> _DIRECTIONS FOR THIS TASK_
Reproduce the lines below verbatim, preserving every character, space, and line break.

> _SOURCE MATERIAL_
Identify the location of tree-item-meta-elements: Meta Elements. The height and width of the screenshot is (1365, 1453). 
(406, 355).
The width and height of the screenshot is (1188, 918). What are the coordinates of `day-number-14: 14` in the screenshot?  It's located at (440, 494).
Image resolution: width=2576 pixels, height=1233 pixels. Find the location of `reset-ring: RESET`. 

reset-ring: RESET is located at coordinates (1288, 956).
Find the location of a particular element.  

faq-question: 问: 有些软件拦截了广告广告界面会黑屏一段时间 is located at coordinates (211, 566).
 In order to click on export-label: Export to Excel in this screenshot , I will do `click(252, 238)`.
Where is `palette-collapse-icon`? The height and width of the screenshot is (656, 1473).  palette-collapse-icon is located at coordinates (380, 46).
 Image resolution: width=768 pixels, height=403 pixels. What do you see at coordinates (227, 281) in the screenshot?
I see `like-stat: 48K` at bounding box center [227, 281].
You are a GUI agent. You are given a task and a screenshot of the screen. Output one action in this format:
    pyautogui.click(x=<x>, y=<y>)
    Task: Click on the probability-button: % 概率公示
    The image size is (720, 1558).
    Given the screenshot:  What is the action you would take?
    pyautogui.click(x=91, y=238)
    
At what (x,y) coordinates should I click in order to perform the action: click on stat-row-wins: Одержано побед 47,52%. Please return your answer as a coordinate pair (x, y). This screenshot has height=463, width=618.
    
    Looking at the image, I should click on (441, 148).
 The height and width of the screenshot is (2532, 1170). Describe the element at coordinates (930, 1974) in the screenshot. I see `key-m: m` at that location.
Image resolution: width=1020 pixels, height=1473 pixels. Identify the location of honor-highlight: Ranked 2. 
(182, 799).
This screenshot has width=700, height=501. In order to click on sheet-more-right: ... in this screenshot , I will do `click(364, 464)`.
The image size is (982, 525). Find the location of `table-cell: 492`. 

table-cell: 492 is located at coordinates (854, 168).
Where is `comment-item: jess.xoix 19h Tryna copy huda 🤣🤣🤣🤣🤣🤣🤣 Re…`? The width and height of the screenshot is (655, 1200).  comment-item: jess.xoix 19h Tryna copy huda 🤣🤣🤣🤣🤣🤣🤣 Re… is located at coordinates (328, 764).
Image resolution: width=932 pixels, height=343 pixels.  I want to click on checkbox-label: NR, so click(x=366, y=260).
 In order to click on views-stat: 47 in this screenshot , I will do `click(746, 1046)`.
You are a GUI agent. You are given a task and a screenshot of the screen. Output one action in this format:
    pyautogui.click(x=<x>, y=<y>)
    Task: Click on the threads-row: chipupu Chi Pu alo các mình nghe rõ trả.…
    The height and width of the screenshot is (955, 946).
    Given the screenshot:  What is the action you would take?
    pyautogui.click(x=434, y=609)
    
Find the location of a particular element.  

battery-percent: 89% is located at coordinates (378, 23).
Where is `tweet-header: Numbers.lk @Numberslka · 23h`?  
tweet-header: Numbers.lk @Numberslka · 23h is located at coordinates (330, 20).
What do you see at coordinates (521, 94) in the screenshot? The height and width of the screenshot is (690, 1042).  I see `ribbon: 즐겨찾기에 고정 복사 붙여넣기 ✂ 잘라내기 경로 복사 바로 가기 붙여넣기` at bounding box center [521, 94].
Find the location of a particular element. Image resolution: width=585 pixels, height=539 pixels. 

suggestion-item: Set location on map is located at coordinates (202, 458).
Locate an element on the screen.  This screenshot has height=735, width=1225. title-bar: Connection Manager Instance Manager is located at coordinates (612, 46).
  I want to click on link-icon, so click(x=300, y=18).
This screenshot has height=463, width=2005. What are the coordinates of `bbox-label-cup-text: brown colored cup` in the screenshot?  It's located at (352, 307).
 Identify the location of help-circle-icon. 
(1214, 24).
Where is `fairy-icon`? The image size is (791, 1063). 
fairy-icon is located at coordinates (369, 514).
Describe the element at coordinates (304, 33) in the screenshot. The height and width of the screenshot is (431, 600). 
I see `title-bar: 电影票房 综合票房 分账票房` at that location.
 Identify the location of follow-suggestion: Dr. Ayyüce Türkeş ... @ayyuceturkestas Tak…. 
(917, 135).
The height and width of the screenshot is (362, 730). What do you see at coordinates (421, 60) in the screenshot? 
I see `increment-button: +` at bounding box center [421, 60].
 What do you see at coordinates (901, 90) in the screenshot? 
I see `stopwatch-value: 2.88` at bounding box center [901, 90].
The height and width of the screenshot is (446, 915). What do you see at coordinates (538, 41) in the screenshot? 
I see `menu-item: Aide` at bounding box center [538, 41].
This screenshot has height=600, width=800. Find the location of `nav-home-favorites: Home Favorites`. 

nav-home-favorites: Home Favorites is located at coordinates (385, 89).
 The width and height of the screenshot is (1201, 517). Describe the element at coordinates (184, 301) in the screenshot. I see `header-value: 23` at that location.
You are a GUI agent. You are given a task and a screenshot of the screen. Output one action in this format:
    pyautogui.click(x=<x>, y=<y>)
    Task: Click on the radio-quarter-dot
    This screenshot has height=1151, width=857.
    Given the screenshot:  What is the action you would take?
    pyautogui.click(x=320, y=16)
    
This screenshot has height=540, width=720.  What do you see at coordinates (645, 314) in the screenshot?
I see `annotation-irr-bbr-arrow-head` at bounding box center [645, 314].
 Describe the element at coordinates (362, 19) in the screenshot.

> _TASK RESULT_
Identify the location of tree-item-meta-elements: Meta Elements. The height and width of the screenshot is (1365, 1453). 
(406, 355).
The width and height of the screenshot is (1188, 918). What are the coordinates of `day-number-14: 14` in the screenshot?  It's located at (440, 494).
Image resolution: width=2576 pixels, height=1233 pixels. Find the location of `reset-ring: RESET`. 

reset-ring: RESET is located at coordinates (1288, 956).
Find the location of a particular element.  

faq-question: 问: 有些软件拦截了广告广告界面会黑屏一段时间 is located at coordinates (211, 566).
 In order to click on export-label: Export to Excel in this screenshot , I will do `click(252, 238)`.
Where is `palette-collapse-icon`? The height and width of the screenshot is (656, 1473).  palette-collapse-icon is located at coordinates (380, 46).
 Image resolution: width=768 pixels, height=403 pixels. What do you see at coordinates (227, 281) in the screenshot?
I see `like-stat: 48K` at bounding box center [227, 281].
You are a GUI agent. You are given a task and a screenshot of the screen. Output one action in this format:
    pyautogui.click(x=<x>, y=<y>)
    Task: Click on the probability-button: % 概率公示
    The image size is (720, 1558).
    Given the screenshot:  What is the action you would take?
    pyautogui.click(x=91, y=238)
    
At what (x,y) coordinates should I click in order to perform the action: click on stat-row-wins: Одержано побед 47,52%. Please return your answer as a coordinate pair (x, y). This screenshot has height=463, width=618.
    
    Looking at the image, I should click on (441, 148).
 The height and width of the screenshot is (2532, 1170). Describe the element at coordinates (930, 1974) in the screenshot. I see `key-m: m` at that location.
Image resolution: width=1020 pixels, height=1473 pixels. Identify the location of honor-highlight: Ranked 2. 
(182, 799).
This screenshot has width=700, height=501. In order to click on sheet-more-right: ... in this screenshot , I will do `click(364, 464)`.
The image size is (982, 525). Find the location of `table-cell: 492`. 

table-cell: 492 is located at coordinates (854, 168).
Where is `comment-item: jess.xoix 19h Tryna copy huda 🤣🤣🤣🤣🤣🤣🤣 Re…`? The width and height of the screenshot is (655, 1200).  comment-item: jess.xoix 19h Tryna copy huda 🤣🤣🤣🤣🤣🤣🤣 Re… is located at coordinates (328, 764).
Image resolution: width=932 pixels, height=343 pixels.  I want to click on checkbox-label: NR, so click(x=366, y=260).
 In order to click on views-stat: 47 in this screenshot , I will do `click(746, 1046)`.
You are a GUI agent. You are given a task and a screenshot of the screen. Output one action in this format:
    pyautogui.click(x=<x>, y=<y>)
    Task: Click on the threads-row: chipupu Chi Pu alo các mình nghe rõ trả.…
    The height and width of the screenshot is (955, 946).
    Given the screenshot:  What is the action you would take?
    pyautogui.click(x=434, y=609)
    
Find the location of a particular element.  

battery-percent: 89% is located at coordinates (378, 23).
Where is `tweet-header: Numbers.lk @Numberslka · 23h`?  
tweet-header: Numbers.lk @Numberslka · 23h is located at coordinates (330, 20).
What do you see at coordinates (521, 94) in the screenshot? The height and width of the screenshot is (690, 1042).  I see `ribbon: 즐겨찾기에 고정 복사 붙여넣기 ✂ 잘라내기 경로 복사 바로 가기 붙여넣기` at bounding box center [521, 94].
Find the location of a particular element. Image resolution: width=585 pixels, height=539 pixels. 

suggestion-item: Set location on map is located at coordinates (202, 458).
Locate an element on the screen.  This screenshot has height=735, width=1225. title-bar: Connection Manager Instance Manager is located at coordinates (612, 46).
  I want to click on link-icon, so click(x=300, y=18).
This screenshot has height=463, width=2005. What are the coordinates of `bbox-label-cup-text: brown colored cup` in the screenshot?  It's located at (352, 307).
 Identify the location of help-circle-icon. 
(1214, 24).
Where is `fairy-icon`? The image size is (791, 1063). 
fairy-icon is located at coordinates (369, 514).
Describe the element at coordinates (304, 33) in the screenshot. The height and width of the screenshot is (431, 600). 
I see `title-bar: 电影票房 综合票房 分账票房` at that location.
 Identify the location of follow-suggestion: Dr. Ayyüce Türkeş ... @ayyuceturkestas Tak…. 
(917, 135).
The height and width of the screenshot is (362, 730). What do you see at coordinates (421, 60) in the screenshot? 
I see `increment-button: +` at bounding box center [421, 60].
 What do you see at coordinates (901, 90) in the screenshot? 
I see `stopwatch-value: 2.88` at bounding box center [901, 90].
The height and width of the screenshot is (446, 915). What do you see at coordinates (538, 41) in the screenshot? 
I see `menu-item: Aide` at bounding box center [538, 41].
This screenshot has height=600, width=800. Find the location of `nav-home-favorites: Home Favorites`. 

nav-home-favorites: Home Favorites is located at coordinates (385, 89).
 The width and height of the screenshot is (1201, 517). Describe the element at coordinates (184, 301) in the screenshot. I see `header-value: 23` at that location.
You are a GUI agent. You are given a task and a screenshot of the screen. Output one action in this format:
    pyautogui.click(x=<x>, y=<y>)
    Task: Click on the radio-quarter-dot
    This screenshot has height=1151, width=857.
    Given the screenshot:  What is the action you would take?
    pyautogui.click(x=320, y=16)
    
This screenshot has height=540, width=720.  What do you see at coordinates (645, 314) in the screenshot?
I see `annotation-irr-bbr-arrow-head` at bounding box center [645, 314].
 Describe the element at coordinates (362, 19) in the screenshot.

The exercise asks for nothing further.